Last updated: Fri, 28 Nov 2003 10:22:05 UTC

After two days we have a reasonable overview of what happened to the various Debian servers and what we need to do to get everything up and running again. This page has an overview of the current status and what will happen in the next few days.

Four machines (gluck, klecker, master and murphy) were compromised. All services on those machines were shut down or moved to different machines so we could take the necessary time to determine what happened and restore the machines.

non-US, security.debian.org and the other websites running on klecker are back online for FTP and HTTP access. Archive maintenance is still down for now, so no new packages will be installed. The non-US and security archives have been verified using logs and MD5 hashes from multiple different trusted mirrors.
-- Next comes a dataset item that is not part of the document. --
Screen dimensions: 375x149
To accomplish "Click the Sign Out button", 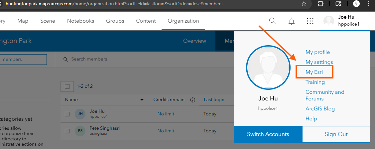I will click(x=336, y=134).
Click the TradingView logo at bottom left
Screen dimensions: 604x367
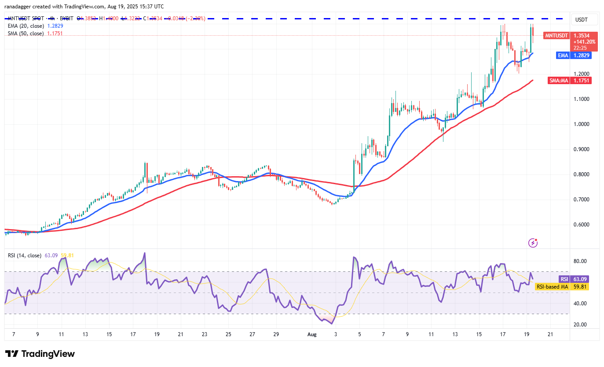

murphy has been reinstalled and is processing email for lists.debian.org again.

master has been restored, and debian.org email , the bug tracking system and the list archives are back online.

gluck has been reinstalled, but needs some more changes (chrooting of daemons for example) before it can be put into service.

All password used on quantz (ie all Alioth, arch and svn passwords) have been invalidated. Please use the lost password system to get a new password. Since Alioth routes email for Debian developers via the debian.org domain which is currently not yet functional they can not do this at this moment. We expect debian.org email services to be restored this weekend though. All ssh authorised keys have been removed as well.

All accounts on other machines have been locked as a safety precaution. If you have or had access to a Debian machine and were using the same password on other machines you are strongly advised to change it as soon as possible. When the cleanup is done all passwords will be invalidated and accounts unlocked and people can request a new password through the email robot on db.debian.org .

Since we are dealing with an as yet unknown exploit shell access is currently not being restored on machines. When we are confident we can protected ourselves from the exploit shell access will be restored.